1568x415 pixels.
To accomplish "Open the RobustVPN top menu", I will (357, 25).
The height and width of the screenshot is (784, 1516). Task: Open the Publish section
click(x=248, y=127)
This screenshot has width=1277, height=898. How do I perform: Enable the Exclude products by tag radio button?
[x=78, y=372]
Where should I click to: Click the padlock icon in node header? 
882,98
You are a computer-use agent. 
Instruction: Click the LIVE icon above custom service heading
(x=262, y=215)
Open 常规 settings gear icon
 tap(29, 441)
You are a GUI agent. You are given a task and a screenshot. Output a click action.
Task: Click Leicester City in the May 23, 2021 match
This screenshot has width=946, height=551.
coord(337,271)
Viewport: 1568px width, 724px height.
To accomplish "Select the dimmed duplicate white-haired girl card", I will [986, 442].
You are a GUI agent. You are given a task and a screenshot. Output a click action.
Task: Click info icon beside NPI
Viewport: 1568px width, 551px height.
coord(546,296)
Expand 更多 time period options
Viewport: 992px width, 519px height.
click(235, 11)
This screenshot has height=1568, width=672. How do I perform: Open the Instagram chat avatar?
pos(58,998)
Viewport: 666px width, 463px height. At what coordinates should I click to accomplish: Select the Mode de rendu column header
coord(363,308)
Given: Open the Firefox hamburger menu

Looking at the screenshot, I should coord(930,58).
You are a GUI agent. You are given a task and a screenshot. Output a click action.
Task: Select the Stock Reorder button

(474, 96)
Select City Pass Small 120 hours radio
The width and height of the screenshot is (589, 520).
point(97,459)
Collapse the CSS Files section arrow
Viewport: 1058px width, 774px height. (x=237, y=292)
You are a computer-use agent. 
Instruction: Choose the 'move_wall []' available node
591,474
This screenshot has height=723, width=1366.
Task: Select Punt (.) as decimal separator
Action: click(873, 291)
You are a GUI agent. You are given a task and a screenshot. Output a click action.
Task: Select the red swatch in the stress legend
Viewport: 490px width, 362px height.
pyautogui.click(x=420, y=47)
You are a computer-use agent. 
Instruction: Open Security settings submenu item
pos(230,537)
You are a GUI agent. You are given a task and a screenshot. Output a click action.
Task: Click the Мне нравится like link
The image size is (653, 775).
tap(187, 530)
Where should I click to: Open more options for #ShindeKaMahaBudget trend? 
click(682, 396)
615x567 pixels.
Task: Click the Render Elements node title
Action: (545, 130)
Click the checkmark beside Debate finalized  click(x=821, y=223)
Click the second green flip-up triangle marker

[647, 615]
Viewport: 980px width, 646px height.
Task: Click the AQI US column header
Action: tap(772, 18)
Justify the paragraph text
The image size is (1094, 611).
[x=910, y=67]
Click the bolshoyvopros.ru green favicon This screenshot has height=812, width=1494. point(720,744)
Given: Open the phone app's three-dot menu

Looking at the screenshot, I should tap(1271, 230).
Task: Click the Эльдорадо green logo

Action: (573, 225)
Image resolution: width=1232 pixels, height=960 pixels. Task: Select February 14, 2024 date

■ ■ ■ ■

▶ _What needs to be done_
Print every one of the records above verbatim, without changing any character.

▶ _Task response_
1568x415 pixels.
To accomplish "Open the RobustVPN top menu", I will (357, 25).
The height and width of the screenshot is (784, 1516). Task: Open the Publish section
click(x=248, y=127)
This screenshot has width=1277, height=898. How do I perform: Enable the Exclude products by tag radio button?
[x=78, y=372]
Where should I click to: Click the padlock icon in node header? 
882,98
You are a computer-use agent. 
Instruction: Click the LIVE icon above custom service heading
(x=262, y=215)
Open 常规 settings gear icon
 tap(29, 441)
You are a GUI agent. You are given a task and a screenshot. Output a click action.
Task: Click Leicester City in the May 23, 2021 match
This screenshot has width=946, height=551.
coord(337,271)
Viewport: 1568px width, 724px height.
To accomplish "Select the dimmed duplicate white-haired girl card", I will [986, 442].
You are a GUI agent. You are given a task and a screenshot. Output a click action.
Task: Click info icon beside NPI
Viewport: 1568px width, 551px height.
coord(546,296)
Expand 更多 time period options
Viewport: 992px width, 519px height.
click(235, 11)
This screenshot has height=1568, width=672. How do I perform: Open the Instagram chat avatar?
pos(58,998)
Viewport: 666px width, 463px height. At what coordinates should I click to accomplish: Select the Mode de rendu column header
coord(363,308)
Given: Open the Firefox hamburger menu

Looking at the screenshot, I should coord(930,58).
You are a GUI agent. You are given a task and a screenshot. Output a click action.
Task: Select the Stock Reorder button

(474, 96)
Select City Pass Small 120 hours radio
The width and height of the screenshot is (589, 520).
point(97,459)
Collapse the CSS Files section arrow
Viewport: 1058px width, 774px height. (x=237, y=292)
You are a computer-use agent. 
Instruction: Choose the 'move_wall []' available node
591,474
This screenshot has height=723, width=1366.
Task: Select Punt (.) as decimal separator
Action: click(873, 291)
You are a GUI agent. You are given a task and a screenshot. Output a click action.
Task: Select the red swatch in the stress legend
Viewport: 490px width, 362px height.
pyautogui.click(x=420, y=47)
You are a computer-use agent. 
Instruction: Open Security settings submenu item
pos(230,537)
You are a GUI agent. You are given a task and a screenshot. Output a click action.
Task: Click the Мне нравится like link
The image size is (653, 775).
tap(187, 530)
Where should I click to: Open more options for #ShindeKaMahaBudget trend? 
click(682, 396)
615x567 pixels.
Task: Click the Render Elements node title
Action: (545, 130)
Click the checkmark beside Debate finalized  click(x=821, y=223)
Click the second green flip-up triangle marker

[647, 615]
Viewport: 980px width, 646px height.
Task: Click the AQI US column header
Action: tap(772, 18)
Justify the paragraph text
The image size is (1094, 611).
[x=910, y=67]
Click the bolshoyvopros.ru green favicon This screenshot has height=812, width=1494. point(720,744)
Given: Open the phone app's three-dot menu

Looking at the screenshot, I should tap(1271, 230).
Task: Click the Эльдорадо green logo

Action: (573, 225)
Image resolution: width=1232 pixels, height=960 pixels. Task: Select February 14, 2024 date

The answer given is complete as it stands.